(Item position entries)
==*==

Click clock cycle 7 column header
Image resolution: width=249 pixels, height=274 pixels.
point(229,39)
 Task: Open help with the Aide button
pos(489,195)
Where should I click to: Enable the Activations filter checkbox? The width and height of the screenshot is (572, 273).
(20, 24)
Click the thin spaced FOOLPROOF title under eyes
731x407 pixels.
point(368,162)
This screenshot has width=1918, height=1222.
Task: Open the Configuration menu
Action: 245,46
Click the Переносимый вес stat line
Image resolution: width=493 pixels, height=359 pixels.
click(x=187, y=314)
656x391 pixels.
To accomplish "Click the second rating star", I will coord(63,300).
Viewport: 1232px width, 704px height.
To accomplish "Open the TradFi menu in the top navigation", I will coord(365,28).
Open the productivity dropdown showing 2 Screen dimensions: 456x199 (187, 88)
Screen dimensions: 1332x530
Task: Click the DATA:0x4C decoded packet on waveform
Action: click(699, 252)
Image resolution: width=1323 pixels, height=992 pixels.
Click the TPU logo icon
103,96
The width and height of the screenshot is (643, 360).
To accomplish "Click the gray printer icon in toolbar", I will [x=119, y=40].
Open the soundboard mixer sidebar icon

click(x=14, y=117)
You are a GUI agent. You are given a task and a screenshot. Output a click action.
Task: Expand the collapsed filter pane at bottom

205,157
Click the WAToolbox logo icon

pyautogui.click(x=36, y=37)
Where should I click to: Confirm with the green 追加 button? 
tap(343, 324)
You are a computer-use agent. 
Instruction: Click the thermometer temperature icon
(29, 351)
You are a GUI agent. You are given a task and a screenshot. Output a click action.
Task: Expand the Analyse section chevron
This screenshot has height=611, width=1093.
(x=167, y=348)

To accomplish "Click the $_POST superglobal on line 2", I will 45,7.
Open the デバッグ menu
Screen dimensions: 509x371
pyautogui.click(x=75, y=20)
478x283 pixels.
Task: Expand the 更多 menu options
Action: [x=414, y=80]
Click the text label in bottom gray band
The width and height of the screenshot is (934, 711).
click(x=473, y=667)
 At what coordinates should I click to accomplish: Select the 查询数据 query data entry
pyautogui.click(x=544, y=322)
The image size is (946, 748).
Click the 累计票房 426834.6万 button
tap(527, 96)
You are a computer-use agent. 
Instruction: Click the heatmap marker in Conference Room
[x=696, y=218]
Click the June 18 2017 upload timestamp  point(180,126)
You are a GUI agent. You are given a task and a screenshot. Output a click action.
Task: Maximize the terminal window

==*==

● Problem description: Please recast all the rows above as a Markdown table, numbering each one under a column named Row and giving its text under a column named Line, with blank lines left out.

● Task result:
| Row | Line |
|---|---|
| 1 | Click clock cycle 7 column header |
| 2 | Image resolution: width=249 pixels, height=274 pixels. |
| 3 | point(229,39) |
| 4 |  Task: Open help with the Aide button |
| 5 | pos(489,195) |
| 6 | Where should I click to: Enable the Activations filter checkbox? The width and height of the screenshot is (572, 273). |
| 7 | (20, 24) |
| 8 | Click the thin spaced FOOLPROOF title under eyes |
| 9 | 731x407 pixels. |
| 10 | point(368,162) |
| 11 | This screenshot has width=1918, height=1222. |
| 12 | Task: Open the Configuration menu |
| 13 | Action: 245,46 |
| 14 | Click the Переносимый вес stat line |
| 15 | Image resolution: width=493 pixels, height=359 pixels. |
| 16 | click(x=187, y=314) |
| 17 | 656x391 pixels. |
| 18 | To accomplish "Click the second rating star", I will coord(63,300). |
| 19 | Viewport: 1232px width, 704px height. |
| 20 | To accomplish "Open the TradFi menu in the top navigation", I will coord(365,28). |
| 21 | Open the productivity dropdown showing 2 Screen dimensions: 456x199 (187, 88) |
| 22 | Screen dimensions: 1332x530 |
| 23 | Task: Click the DATA:0x4C decoded packet on waveform |
| 24 | Action: click(699, 252) |
| 25 | Image resolution: width=1323 pixels, height=992 pixels. |
| 26 | Click the TPU logo icon |
| 27 | 103,96 |
| 28 | The width and height of the screenshot is (643, 360). |
| 29 | To accomplish "Click the gray printer icon in toolbar", I will [x=119, y=40]. |
| 30 | Open the soundboard mixer sidebar icon |
| 31 | click(x=14, y=117) |
| 32 | You are a GUI agent. You are given a task and a screenshot. Output a click action. |
| 33 | Task: Expand the collapsed filter pane at bottom |
| 34 | 205,157 |
| 35 | Click the WAToolbox logo icon |
| 36 | pyautogui.click(x=36, y=37) |
| 37 | Where should I click to: Confirm with the green 追加 button?  |
| 38 | tap(343, 324) |
| 39 | You are a computer-use agent.  |
| 40 | Instruction: Click the thermometer temperature icon |
| 41 | (29, 351) |
| 42 | You are a GUI agent. You are given a task and a screenshot. Output a click action. |
| 43 | Task: Expand the Analyse section chevron |
| 44 | This screenshot has height=611, width=1093. |
| 45 | (x=167, y=348) |
| 46 | To accomplish "Click the $_POST superglobal on line 2", I will 45,7. |
| 47 | Open the デバッグ menu |
| 48 | Screen dimensions: 509x371 |
| 49 | pyautogui.click(x=75, y=20) |
| 50 | 478x283 pixels. |
| 51 | Task: Expand the 更多 menu options |
| 52 | Action: [x=414, y=80] |
| 53 | Click the text label in bottom gray band |
| 54 | The width and height of the screenshot is (934, 711). |
| 55 | click(x=473, y=667) |
| 56 |  At what coordinates should I click to accomplish: Select the 查询数据 query data entry |
| 57 | pyautogui.click(x=544, y=322) |
| 58 | The image size is (946, 748). |
| 59 | Click the 累计票房 426834.6万 button |
| 60 | tap(527, 96) |
| 61 | You are a computer-use agent.  |
| 62 | Instruction: Click the heatmap marker in Conference Room |
| 63 | [x=696, y=218] |
| 64 | Click the June 18 2017 upload timestamp  point(180,126) |
| 65 | You are a GUI agent. You are given a task and a screenshot. Output a click action. |
| 66 | Task: Maximize the terminal window |